Familles, jeunes couples, retraités : nombre de personnes, arrivées parfois très tôt, n'ont pu rentrer. À l'intérieur de la salle, qui peut accueillir quelque 5500 personnes, la cérémonie a commencé dans la ferveur et les chants, avec des appels répétés à la «réconciliation».

Selon la Maison-Blanche, M. Obama entend insister sur le parcours du pasteur Pinckney, élu démocrate du Sénat de Caroline du Sud, qu'il avait rencontré à plusieurs reprises et qui peut être une «véritable source d'inspiration pour d'autres».

«Mots de réconfort»

Jacqueline Dupree, 44 ans, pasteur à Gainesville en Floride, dans une église de la même congrégation (African Methodist Episcopal Church), espère entendre de sa part «des mots de réconfort».
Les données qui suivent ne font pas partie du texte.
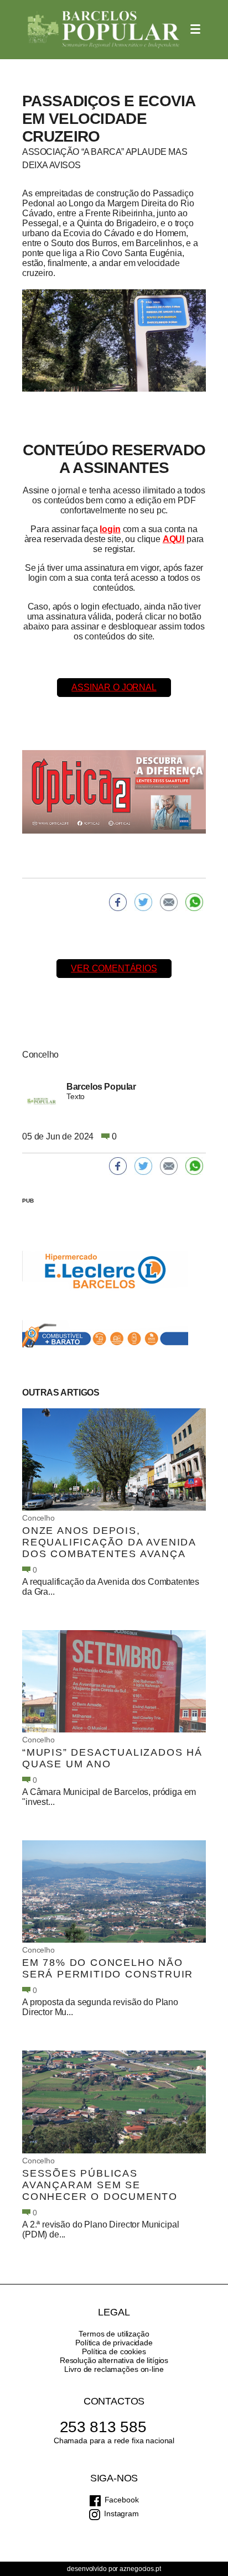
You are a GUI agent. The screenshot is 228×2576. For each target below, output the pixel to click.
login (110, 529)
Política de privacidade (114, 2342)
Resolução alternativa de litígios (114, 2360)
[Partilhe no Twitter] (143, 902)
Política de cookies (114, 2351)
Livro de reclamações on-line (113, 2369)
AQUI (173, 539)
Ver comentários (114, 968)
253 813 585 (103, 2427)
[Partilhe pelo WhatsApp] (194, 902)
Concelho (38, 1517)
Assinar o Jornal (113, 687)
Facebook (122, 2499)
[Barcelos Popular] (103, 29)
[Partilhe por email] (169, 902)
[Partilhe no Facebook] (118, 902)
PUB (28, 1201)
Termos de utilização (114, 2333)
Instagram (121, 2513)
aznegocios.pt (140, 2569)
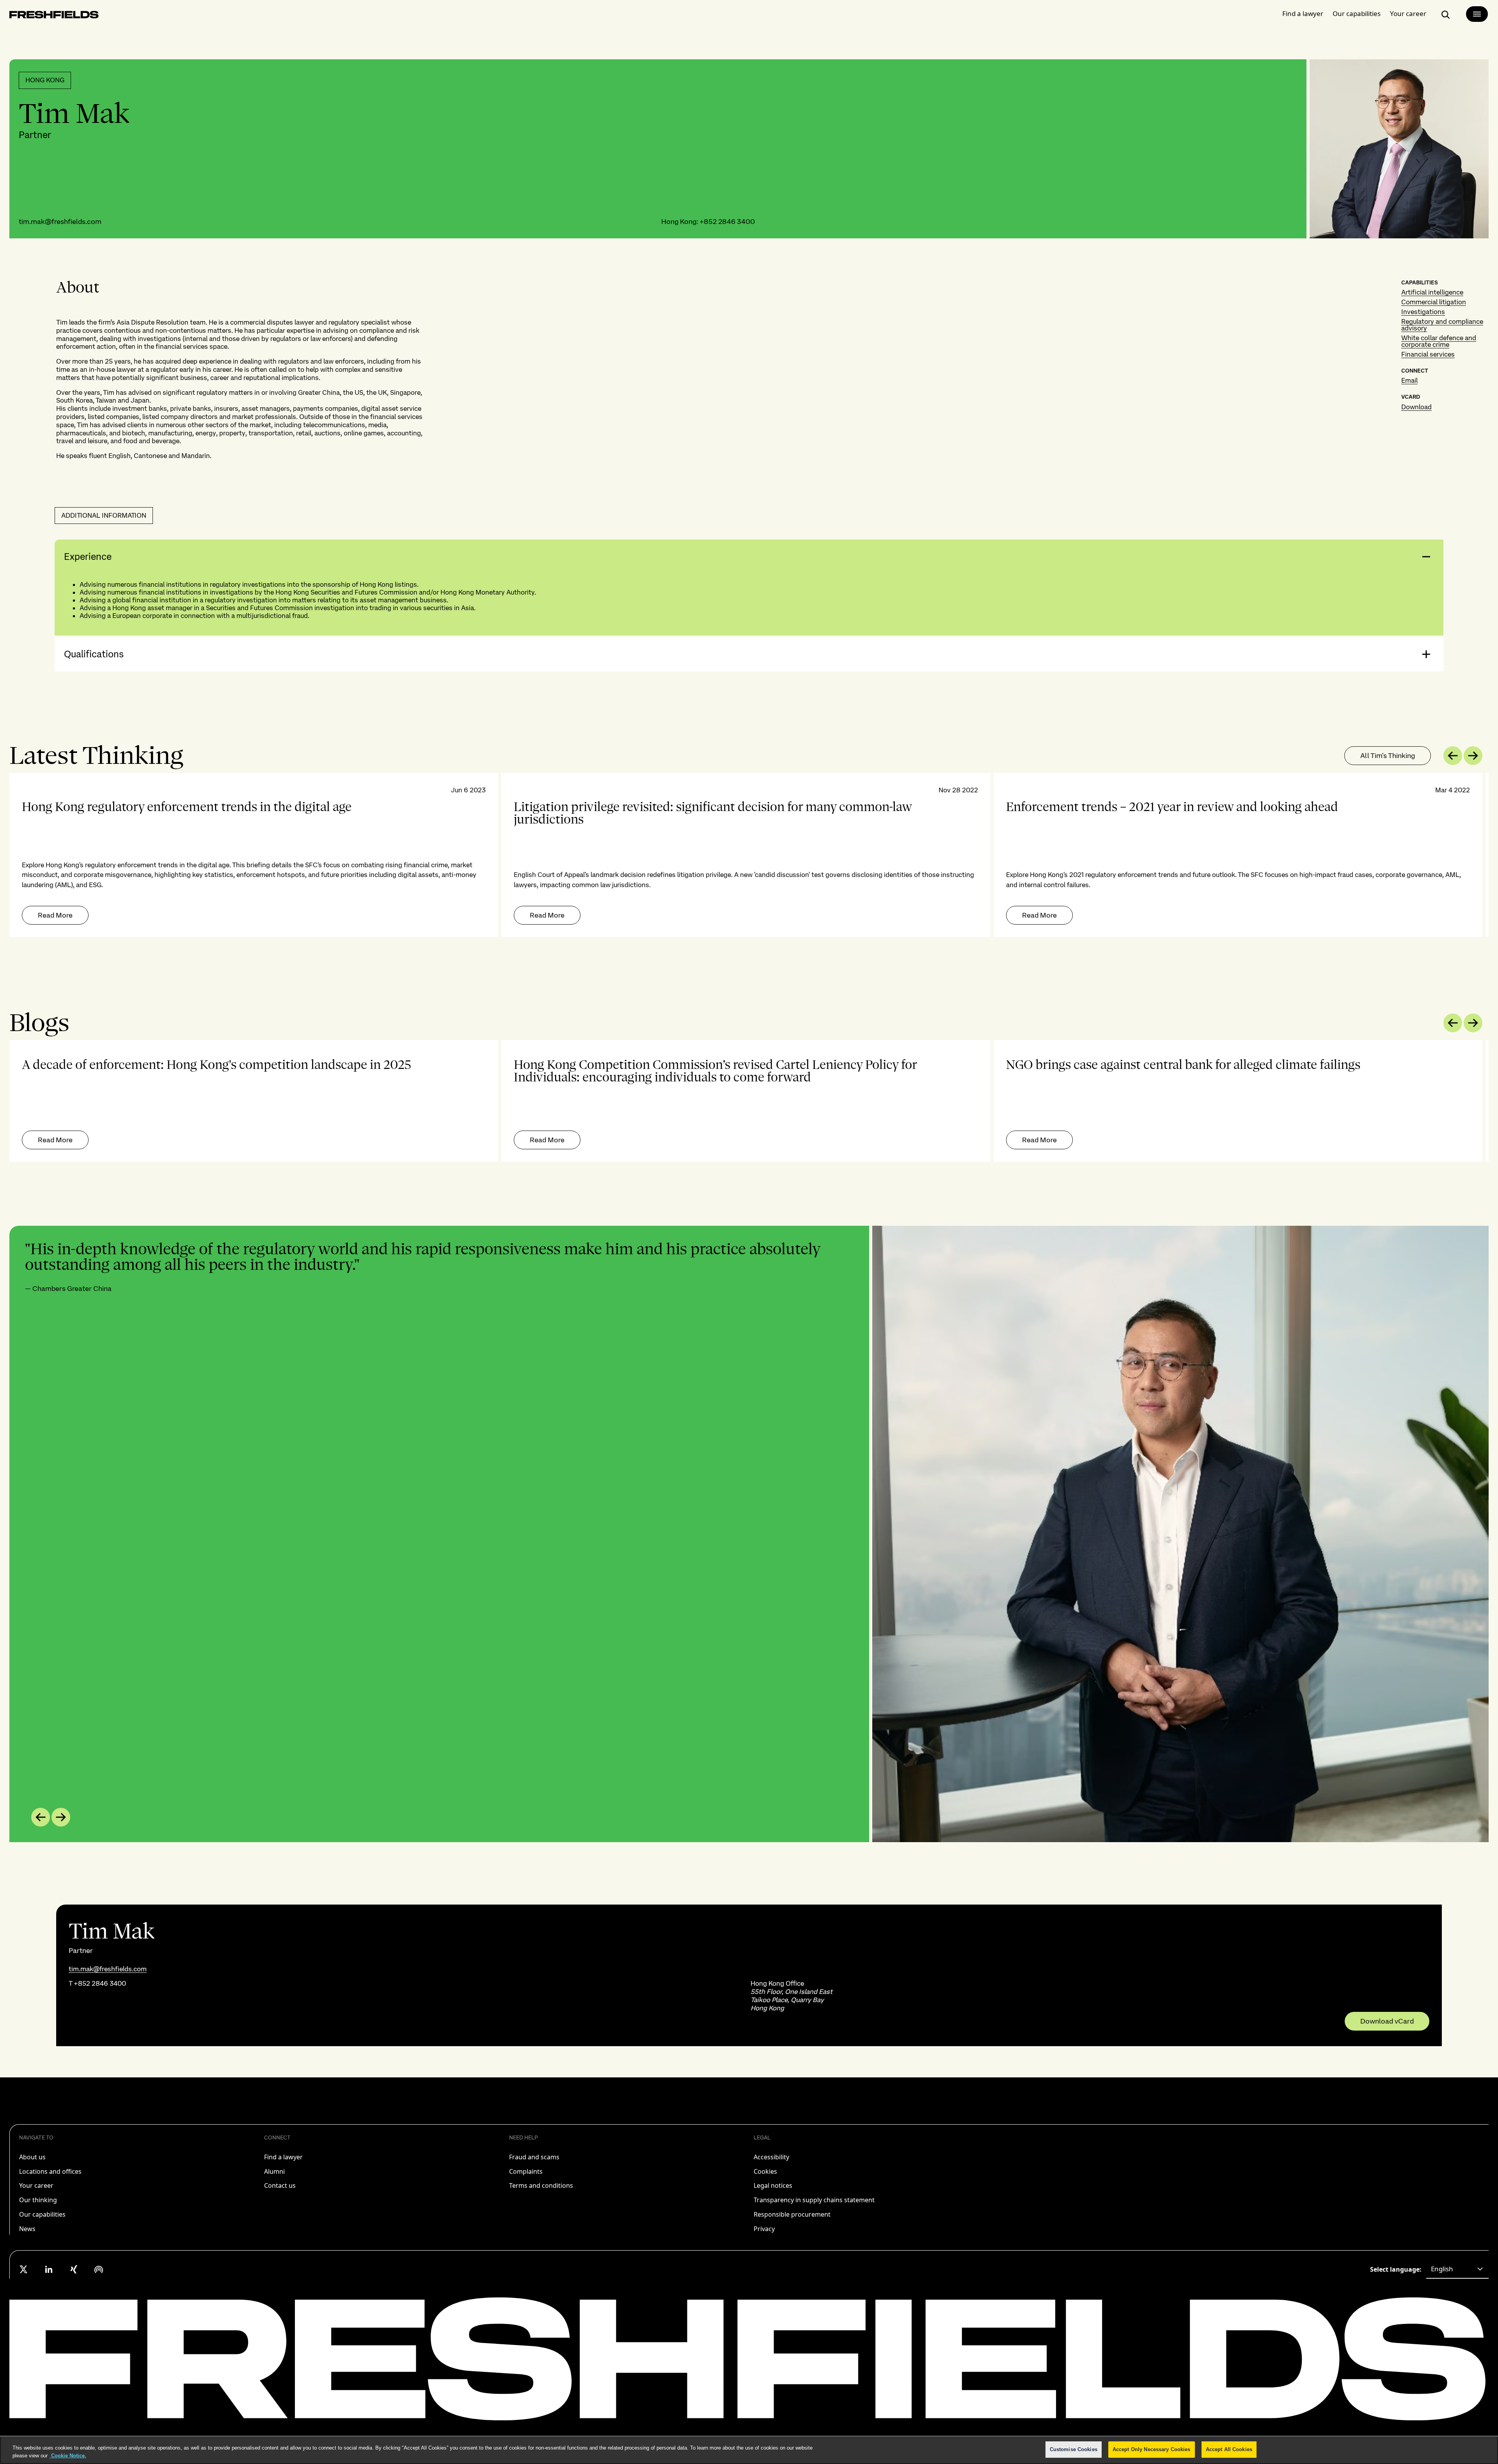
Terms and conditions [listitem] (541, 2185)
Dès jeudi, nombre d'anonymes avaient commencé à converger vers Charleston pour les premières obsèques, d'autres étant prévues tout au long du weekend.
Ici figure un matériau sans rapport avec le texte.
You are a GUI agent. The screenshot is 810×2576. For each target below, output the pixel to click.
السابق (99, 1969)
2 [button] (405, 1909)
Outre Barack Obama et son épouse Michelle, le vice-président Joe Biden et de nombreux élus du Congrès, au premier rang desquels le président républicain de la Chambre des représentants John Boehner, étaient présents.

Également présente, Hillary Clinton, candidate à l'élection présidentielle de 2016, qui a dénoncé «un acte de terrorisme raciste», a été longuement applaudie au début de la cérémonie.

Il y a deux ans et demi, après la tuerie de l'école primaire de Sandy Hook, dans laquelle 20 enfants avaient trouvé la mort, M. Obama avait déjà été amené à prononcer un discours dans un pays sous le choc d'une fusillade sanglante.

Égrenant, la voix brisée, les noms des 20 enfants tués dans leur école, il avait appelé l'Amérique à changer, pour que «ces tragédies prennent fin».

Quatre mois plus tard, le Sénat enterrait une réforme qu'il appelait de ses voeux pour renforcer les vérifications d'antécédents judiciaires et psychiatriques pour les achats d'armes à feu.

«Soyons clairs», a-t-il lancé, visage crispé, au lendemain de la fusillade de Charleston, «à un certain moment, nous devrons admettre le fait que ce type de violence n'arrive pas dans d'autres pays développés, pas avec la même fréquence».

«Nous devons être capables, collectivement, de faire évoluer notre façon de penser sur les violences par armes», a-t-il ajouté, sans illusions sur la possibilité d'une avancée législative sur ce thème avant son départ de la Maison-Blanche, en janvier 2017.